En Afrique, les années soixante ont vu les États nouvellement indépendants prendre des mesures de répression de la franc-maçonnerie, avant un retour progressif à la tolérance dans les années 1970. En Côte d’Ivoire, le président Félix Houphouët-Boigny a interdit et réprimé les loges en 1963, après avoir craint un complot. Des mesures d’interdiction ou de surveillance ont aussi touché le Bénin, le Zaïre, la Guinée et le Mali durant la même décennie. La franc-maçonnerie ouest-africaine a trouvé la parade : nommer les chefs d’État à la tête des obédiences, ce qui les rassure quant à l’absence de risque d’opposition politique. Parmi ceux souvent cités, les « frères » Sassou-Ngesso, Biya ou Bongo, dont la longévité au pouvoir souligne leur qualité de démocrates et d’humanistes engagés, contribuant ainsi à une image déplorable de la franc-maçonnerie africaine, souvent associée aux affaires d’activisme politique de la franc-maçonnerie française.

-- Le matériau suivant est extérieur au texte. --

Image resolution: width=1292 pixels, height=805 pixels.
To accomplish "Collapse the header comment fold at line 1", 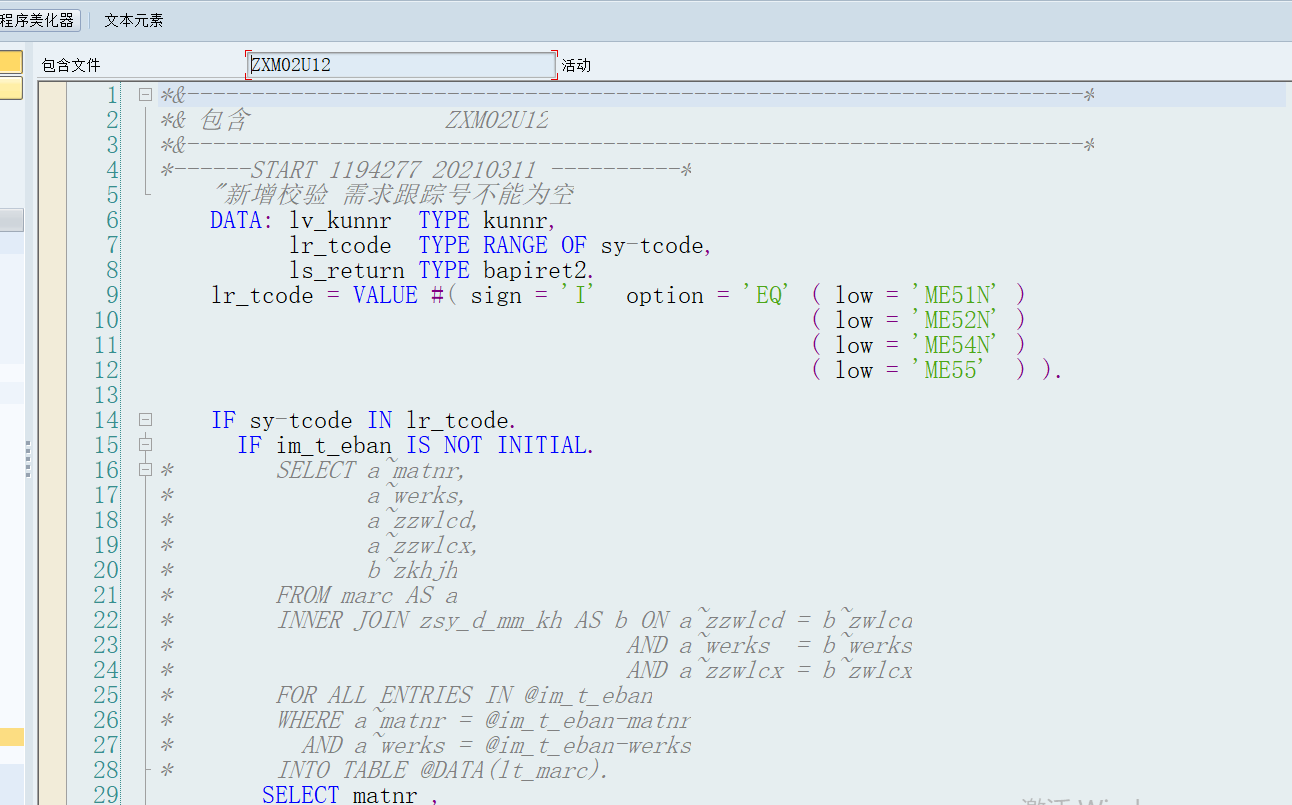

De ce rappel historique, deux éléments transversaux apparaissent et lient tous ces épisodes. Premièrement, la persécution a eu lieu dans des espaces non démocratiques, marqués par une volonté d’imposer par la force une pensée unique, qu’elle soit religieuse ou politique. Par son profil d’association de libres penseurs, la franc-maçonnerie ne pouvait qu’éveiller la suspicion, voire la haine des pouvoirs politiques peu soucieux des libertés. On n’a jamais vu dans l’histoire des régimes démocratiques s’attaquer aux francs-maçons, sauf, et à juste titre, pour les dérives en violation de la Loi, comme dans le cas du récent procès de la loge Athanor en France. Deuxièmement, le rappel de ces épisodes de persécution nous ramène à des siècles passés, ce qui montre un choix à faire pour le sens de l’Histoire : marcher vers le XVIIIème siècle, avec pour références Hitler, Mussolini, Pétain, Staline, et Franco ?

1 commentaire

Vos commentaires

  • 3 août à 11:01 | citoyendumonde (#4292)

    On a accusé les étrangers (vazaha)responsables de tous nos malheurs, puis les karana, maintenant les franc-maçons après on va se bouffer entre nous.
    Pas plus tard que le weekend dernier, nos responsables politiques se sont affichés à Ankaramalaza pour exorciser le pays ou pour s’exorciser ?
    On parle beaucoup aussi d’État fédéral, d’État unitaire à Ivato, pour l’instant on vit dans un pays sanguinaire sans ennemi visible où le peuple aime se faire justice et des chefs d’Etat (anciens comme nouveaux)qui manipulent bien la bible pour asseoir ou fortifier leur pouvoir.